I do know that, while I feel like crud while on the Prednisone, my symptoms with both the more "tolerable to me" steroid and the lessons I've learned has at least made my current episode manageable. It always helps to have a good doctor that understands everyone reacts differently to medications and is able to help you get on what is comfortable and effective for you. I think there's a good chance that had he not agreed that if the Prednisone is taking enough of the pressure and swelling in my head down that I can function fairly normally and switched me to Decadron because that is the standard practice... I wouldn't be sitting here calmly typing or mentally preparing for this next surgery.

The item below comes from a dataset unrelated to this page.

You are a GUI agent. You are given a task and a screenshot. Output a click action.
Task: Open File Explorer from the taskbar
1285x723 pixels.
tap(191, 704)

I would be in a daze and technically unable to make my own medical decisions. (I still often wonder if I would have done radiation so readily after surgery if I had not been on the Decadron. I really don't think I was mentally competent enough at that stage to have been making that decision.)

Anyway, enough ranting and whining for now. I'm going to go grab another something to tie me over for a few hours then go back to bed.



1 comment:

  1. Hey, I found your blog on blogged. I had surgery for a brain tumor in July. It was benign but I had several rounds of Decadron before and after for swelling and then swelling/healing. That stuff sucked! It's been about 2 months since I've been off of it and I still feel like it's affecting my body. I definitely still have the skin side affects from it. I wish you luck. I have blogged about my own experiences too.